(Saved data entries)
========================================================================

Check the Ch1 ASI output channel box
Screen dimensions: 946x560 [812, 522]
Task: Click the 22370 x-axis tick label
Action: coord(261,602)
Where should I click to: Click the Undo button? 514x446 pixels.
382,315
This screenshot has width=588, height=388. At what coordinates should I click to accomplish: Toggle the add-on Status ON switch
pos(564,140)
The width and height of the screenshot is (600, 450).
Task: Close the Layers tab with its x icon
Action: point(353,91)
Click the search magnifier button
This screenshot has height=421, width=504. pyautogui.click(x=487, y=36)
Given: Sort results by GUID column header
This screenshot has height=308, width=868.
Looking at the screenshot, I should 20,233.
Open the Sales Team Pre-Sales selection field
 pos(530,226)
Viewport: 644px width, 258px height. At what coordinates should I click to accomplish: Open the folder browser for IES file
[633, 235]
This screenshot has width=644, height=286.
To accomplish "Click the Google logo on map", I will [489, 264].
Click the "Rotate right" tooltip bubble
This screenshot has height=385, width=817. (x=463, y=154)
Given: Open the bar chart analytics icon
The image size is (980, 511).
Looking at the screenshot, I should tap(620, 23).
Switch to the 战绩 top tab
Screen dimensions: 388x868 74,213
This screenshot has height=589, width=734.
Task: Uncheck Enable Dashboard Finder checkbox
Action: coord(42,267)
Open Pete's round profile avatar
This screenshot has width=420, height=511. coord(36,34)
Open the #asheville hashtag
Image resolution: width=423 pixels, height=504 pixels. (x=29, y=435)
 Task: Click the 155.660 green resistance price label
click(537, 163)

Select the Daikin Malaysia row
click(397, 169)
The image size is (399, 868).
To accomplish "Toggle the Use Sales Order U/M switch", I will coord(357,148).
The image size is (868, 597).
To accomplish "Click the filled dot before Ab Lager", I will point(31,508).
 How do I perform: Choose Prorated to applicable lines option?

========================================================================

▸ AIM OF THE TASK: From the data above, give every line again exactly as it appears.

▸ ANSWER:
Check the Ch1 ASI output channel box
Screen dimensions: 946x560 [812, 522]
Task: Click the 22370 x-axis tick label
Action: coord(261,602)
Where should I click to: Click the Undo button? 514x446 pixels.
382,315
This screenshot has width=588, height=388. At what coordinates should I click to accomplish: Toggle the add-on Status ON switch
pos(564,140)
The width and height of the screenshot is (600, 450).
Task: Close the Layers tab with its x icon
Action: point(353,91)
Click the search magnifier button
This screenshot has height=421, width=504. pyautogui.click(x=487, y=36)
Given: Sort results by GUID column header
This screenshot has height=308, width=868.
Looking at the screenshot, I should 20,233.
Open the Sales Team Pre-Sales selection field
 pos(530,226)
Viewport: 644px width, 258px height. At what coordinates should I click to accomplish: Open the folder browser for IES file
[633, 235]
This screenshot has width=644, height=286.
To accomplish "Click the Google logo on map", I will [489, 264].
Click the "Rotate right" tooltip bubble
This screenshot has height=385, width=817. (x=463, y=154)
Given: Open the bar chart analytics icon
The image size is (980, 511).
Looking at the screenshot, I should tap(620, 23).
Switch to the 战绩 top tab
Screen dimensions: 388x868 74,213
This screenshot has height=589, width=734.
Task: Uncheck Enable Dashboard Finder checkbox
Action: coord(42,267)
Open Pete's round profile avatar
This screenshot has width=420, height=511. coord(36,34)
Open the #asheville hashtag
Image resolution: width=423 pixels, height=504 pixels. (x=29, y=435)
 Task: Click the 155.660 green resistance price label
click(537, 163)

Select the Daikin Malaysia row
click(397, 169)
The image size is (399, 868).
To accomplish "Toggle the Use Sales Order U/M switch", I will coord(357,148).
The image size is (868, 597).
To accomplish "Click the filled dot before Ab Lager", I will point(31,508).
 How do I perform: Choose Prorated to applicable lines option?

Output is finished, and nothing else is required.